研究グループは，これまでにこの藻類の培養技術，相同組換えによる遺伝子破壊・導入技術，導入遺伝子の発現誘導系などを開発し，現在，世界各国の研究者等が，光合成，代謝，細胞周期，エピジェネティクス，生活環，タンパク質の構造，進化，産業利用など多様な分野の研究で，この藻類を用い始めている。

一方，イデユコゴメ綱の藻類は，RNA干渉機構（RNAi）を担う遺伝子群を失っているため，その機構を利用した遺伝子ノックダウンの実験を行なえず，増殖や生存に必須な遺伝子の機能解析が困難だった。
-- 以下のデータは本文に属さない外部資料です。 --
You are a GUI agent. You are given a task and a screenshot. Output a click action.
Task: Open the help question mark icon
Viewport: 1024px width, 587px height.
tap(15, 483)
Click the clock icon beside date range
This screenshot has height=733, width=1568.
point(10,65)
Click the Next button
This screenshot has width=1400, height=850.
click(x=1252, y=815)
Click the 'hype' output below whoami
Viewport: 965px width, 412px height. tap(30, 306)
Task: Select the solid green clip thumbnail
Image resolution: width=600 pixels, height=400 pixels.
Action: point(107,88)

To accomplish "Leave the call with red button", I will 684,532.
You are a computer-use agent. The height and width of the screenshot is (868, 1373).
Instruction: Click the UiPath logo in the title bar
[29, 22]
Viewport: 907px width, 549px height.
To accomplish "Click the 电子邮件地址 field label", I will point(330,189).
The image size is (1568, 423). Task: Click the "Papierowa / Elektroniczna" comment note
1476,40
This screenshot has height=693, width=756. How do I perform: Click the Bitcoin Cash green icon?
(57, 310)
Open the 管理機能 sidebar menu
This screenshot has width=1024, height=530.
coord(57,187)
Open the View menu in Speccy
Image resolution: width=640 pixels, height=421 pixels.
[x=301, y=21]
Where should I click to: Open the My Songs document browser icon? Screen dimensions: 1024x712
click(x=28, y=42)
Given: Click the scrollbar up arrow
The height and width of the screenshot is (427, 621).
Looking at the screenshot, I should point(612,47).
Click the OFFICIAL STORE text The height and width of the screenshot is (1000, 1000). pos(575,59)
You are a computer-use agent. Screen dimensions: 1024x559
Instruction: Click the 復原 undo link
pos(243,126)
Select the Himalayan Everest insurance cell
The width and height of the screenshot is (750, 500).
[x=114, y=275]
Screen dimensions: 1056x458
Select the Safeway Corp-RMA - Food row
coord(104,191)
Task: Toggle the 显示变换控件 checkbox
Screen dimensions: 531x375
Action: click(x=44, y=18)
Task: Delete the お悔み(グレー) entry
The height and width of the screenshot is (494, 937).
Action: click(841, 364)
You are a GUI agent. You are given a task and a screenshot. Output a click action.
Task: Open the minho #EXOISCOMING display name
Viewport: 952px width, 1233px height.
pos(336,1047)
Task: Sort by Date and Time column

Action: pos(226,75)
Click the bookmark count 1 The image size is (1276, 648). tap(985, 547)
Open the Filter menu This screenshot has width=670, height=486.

これまで酵母や動物細胞を用いた研究では，RNA干渉に代わる手法として，目的遺伝子を狙ったタイミングで分解させる，誘導型タンパク質ノックダウン法が開発されてきた。

この手法は，新規のタンパク質合成を阻害するRNAiとは異なり，すでに合成済みで細胞内で機能している標的タンパク質を直接分解できるという利点を有している。しかしながら，植物ホルモンであるオーキシンは植物の成長や形態形成に影響を与え，またイデユコゴメ類に対して毒性があるため，この手法は適用できなかった。

そこで研究グループは，イデユコゴメ類のC. merolaeにおいて，新たにラパマイシン誘導タンパク質ノックダウン法を開発した。この手法は，化学物質ラパマイシンが，FRBタグ（ペプチド）とFKBPタンパク質を結合させる性質を利用している。

標的タンパク質にFRBを，ユビキチンリガーゼのサブユニット（CUL1）にFKBPを融合した細胞を用意し，これにラパマイシンを与えると，標的タンパク質とユビキチンリガーゼ複合体が結合し，標的タンパク質のユビキチン化とその後の分解が起こる。

この手法を用いると，例えば試験用の標的タンパク質はラパマイシン添加後，2時間以内にほとんど分解される。また，内在の必須遺伝子であるDRP5B（葉緑体分裂タンパク質）や核内の細胞周期制御因子E2Fを迅速に分解できることを示した。

研究グループは，この方法は藻類や陸上植物を含む光合成真核生物における精緻な実験系の構築を可能にし，様々な生物現象の解明に貢献するとしている。